Jeannie Pelz of Wichita started a support group called Victims of SRS [the Kansas department of Social and Rehabilitative Services] after her three-year-old granddaughter, Shayleen, died from abuse in an adoptive home last September. The adoptive mother was charged with murder. State officials had rejected efforts by Mrs. Pelz to adopt Shayleen and her brother, despite their mother's support.

"I feel like they're trying to play God," Pelz said of SRS.

Stan and Jackie Wollard describe battling state child-welfare officials who in 1991 mistakenly took overnight custody of their 16-year-old son, Aaron.

"These people have total control over your lives once they get involved," says Mr. Wollard of Parker, Kan. "You are helpless. It's a horrible feeling."

"Clearly, the violation of parental rights has become a systemic problem" as the government takes on responsibilities traditionally carried out by the family, says Greg Erken, executive director of Of the People, an Arlington, Va., group that has lobbied for parental rights since 1994.

To affirm and strengthen parental authority, conservative grass-roots groups are now rallying on several fronts:

*On July 1, a Kansas statute came into force that affirms the right of parents to direct the upbringing and education of their children and allows them more easily to sue government agencies over infringements of that right.

*Ohio approved a parental-rights bill earlier this year, as did Michigan and Oklahoma in 1995 and Utah in 1994.

*A federal Parental Rights and Responsibility Act, introduced in Congress by Rep. Steve Largent (R) of Oklahoma and Sen. Charles Grassley (R) of Iowa, has undergone hearings and a mark-up in the Senate.

*A voter drive in Colorado is close to gathering the 54,000 signatures required by Aug. 5 to put a parental-rights amendment on the ballot this November for ratification or rejection by statewide vote.
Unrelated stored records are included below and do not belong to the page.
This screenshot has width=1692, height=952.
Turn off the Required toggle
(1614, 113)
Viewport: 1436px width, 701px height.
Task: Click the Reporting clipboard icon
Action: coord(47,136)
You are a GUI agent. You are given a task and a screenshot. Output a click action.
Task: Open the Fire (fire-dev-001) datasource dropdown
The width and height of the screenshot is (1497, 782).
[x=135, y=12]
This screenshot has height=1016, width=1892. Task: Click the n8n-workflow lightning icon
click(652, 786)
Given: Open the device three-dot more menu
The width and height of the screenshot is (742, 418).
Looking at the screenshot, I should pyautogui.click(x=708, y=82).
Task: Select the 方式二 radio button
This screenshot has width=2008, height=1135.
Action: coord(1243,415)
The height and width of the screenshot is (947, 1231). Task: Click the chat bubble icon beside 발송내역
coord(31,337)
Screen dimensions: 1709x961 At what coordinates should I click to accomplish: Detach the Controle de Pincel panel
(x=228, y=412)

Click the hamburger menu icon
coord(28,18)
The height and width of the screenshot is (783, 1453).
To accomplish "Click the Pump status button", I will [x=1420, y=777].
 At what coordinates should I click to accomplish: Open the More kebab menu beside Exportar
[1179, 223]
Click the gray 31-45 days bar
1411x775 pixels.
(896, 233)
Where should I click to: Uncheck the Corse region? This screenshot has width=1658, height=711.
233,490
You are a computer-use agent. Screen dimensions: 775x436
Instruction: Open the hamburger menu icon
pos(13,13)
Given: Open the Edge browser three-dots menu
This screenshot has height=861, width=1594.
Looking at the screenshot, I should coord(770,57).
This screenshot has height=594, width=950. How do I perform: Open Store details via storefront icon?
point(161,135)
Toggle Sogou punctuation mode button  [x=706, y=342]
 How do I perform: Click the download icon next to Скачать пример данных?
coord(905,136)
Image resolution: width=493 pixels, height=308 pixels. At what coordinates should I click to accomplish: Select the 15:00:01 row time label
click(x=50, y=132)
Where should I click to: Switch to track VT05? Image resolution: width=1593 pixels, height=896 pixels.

*Twenty-eight states have introduced constitutional amendments on parental rights in the past two years. Still, no state has yet approved the amendment and lawmakers in Kansas, North Dakota, and Virginia have voted it down.

"The right of parents to direct the upbringing and education of their children shall not be infringed," reads the model language of the amendments. Taken from a 1925 Supreme Court decision, the wording was proposed by Of the People.

A coalition of dozens of education, children's rights, and pro-choice groups is fighting the legislation. Opponents include the National Education Association (NEA), the American Civil Liberties Union (ACLU), and the American Academy of Pediatrics (AAP).

What critics charge

Critics say the laws would give parents veto power over school curricula and programs, hinder child-abuse investigations, limit the access of minors to confidential counseling and contraception, and promote suits against school boards and child-welfare agencies.

"This legislation would open to challenge virtually any governmental action or policy involving the health, safety, and welfare of children," stated the American Academy of Pediatrics in a letter to Congress. The law, it warned, would have a "chilling effect" on social workers and would "severely impede" the state's ability to protect abused and neglected children.

Although the legislation explicitly upholds child-abuse laws and regulations, critics argue that much would depend on how broadly courts interpret parental rights.

Incompetent parenting

Some experts, however, suggest that proponents of parents' and children's rights should unite to address a core problem: the incompetence of some parents.

"If all of these organizations could focus on competent parenting, the underlying issues that drive them would abate," says Jack Westman, a professor of psychiatry at the University of Wisconsin Medical School in Madison who works with abused and neglected children.